Fran Lebowitz
Born 1950 · 1 quote
Fran Lebowitz is an American author, public speaker, cultural critic, and actor born in 1950. She is known for sardonic social commentary on American life, shaped by her New York City sensibility, and for her ties to the New York art scene of the 1970s and 1980s. Her words are worth reading for their sharp, skeptical view of American life and New York culture.
Quotes by Fran Lebowitz
About Fran Lebowitz
Frances Ann Lebowitz, born October 27, 1950, in Morristown, New Jersey, is an American author, public speaker, cultural critic, and actor. She became known for sardonic social commentary on American life, seen through New York City habits, irritations, and talk. Her public image is closely tied to the New York art scene of the 1970s and 1980s, where she was associated with figures including Andy Warhol, Martin Scorsese, Jerome Robbins, Robert Mapplethorpe, David Wojnarowicz, Candy Darling, and the New York Dolls.
Lebowitz grew up in Morristown with her younger sister, Ellen. Her parents, Ruth and Harold Lebowitz, owned Pearl’s Upholstered Furniture, a furniture store and upholstery workshop. She loved reading early, sometimes reading secretly during class and neglecting homework. She has described her Jewish identity as ethnic or cultural rather than religious, and has been an atheist since age 7. School did not suit her. She failed algebra six times, worked at a Carvel ice cream store, was sent to The Wilson School in Mountain Lakes, and was eventually expelled for “nonspecific surliness.” She was also suspended from Morristown High School for sneaking out of pep rallies.
As an adolescent, Lebowitz was strongly affected by seeing James Baldwin on television. She later said Baldwin was the first intellectual she had heard talk that way, and that the experience made her read him. She also watched television appearances by Gore Vidal and William F. Buckley, though she did not agree with Buckley. After being expelled from high school, she earned a certificate of high school equivalency. At 18, her parents sent her to live with an aunt in Poughkeepsie, New York. Six months later, in 1969, she moved to New York City, first staying at the women’s-only Martha Washington Hotel under an arrangement with her father.
In New York, Lebowitz stayed with friends, wrote papers for students, and at 20 rented a West Village apartment.

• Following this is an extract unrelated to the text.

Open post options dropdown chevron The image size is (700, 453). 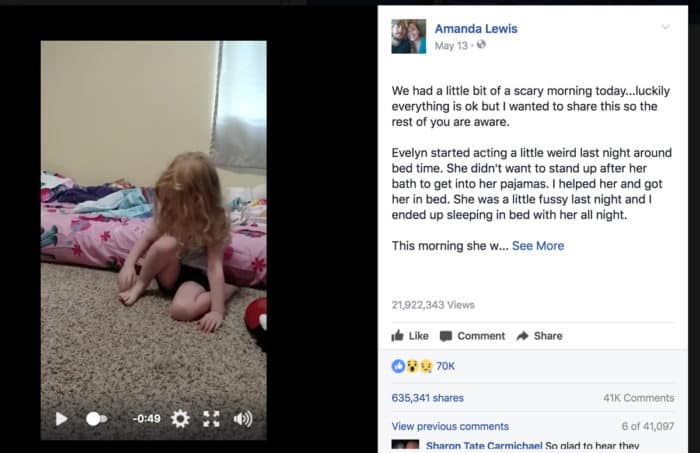tap(665, 27)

She supported herself as a cleaner, chauffeur, taxi driver, and pornography writer. At 21, she worked for Changes, a small magazine about radical-chic politics and culture, first selling advertising space and then writing book and movie reviews. She was later hired as a columnist for Interview magazine, where she wrote “The Best of the Worst” and “I Cover the Waterfront,” and she also worked at Mademoiselle. During these years she became friends with artists including Peter Hujar and Robert Mapplethorpe.
Lebowitz gained fame with Metropolitan Life in 1978, a collection of comedic essays mostly from Mademoiselle and Interview. Its pieces, with titles such as “Success Without College” and “A Few Words on a Few Words,” used a dry tone to describe things she found irksome or frustrating. After the book appeared, she became a local celebrity, frequented Studio 54, and appeared regularly on television talk shows. Social Studies followed in 1981, taking on subjects including teenagers, films, and room service. In 1994, both books were collected as The Fran Lebowitz Reader.
Since the mid-1990s, Lebowitz has also been known for decades-long writer’s block. Her last published book was Mr. Chas and Lisa Sue Meet the Pandas, a 1994 children’s book about giant pandas in New York City who long to move to Paris. She has supported herself largely through television appearances and speaking engagements, and has said that what she always wanted was “People asking me my opinion, and people not allowed to interrupt.” She appeared several times on Late Night with David Letterman, played Judge Janice Goldberg on Law & Order from 2001 to 2007, and has been a contributing editor and occasional columnist for Vanity Fair since 1997. Martin Scorsese directed two projects about her: the HBO documentary Public Speaking in 2010 and the Netflix docu-series Pretend It’s a City in 2021. Her appeal remains plain: she says what annoys her with precision, nerve, and comic control.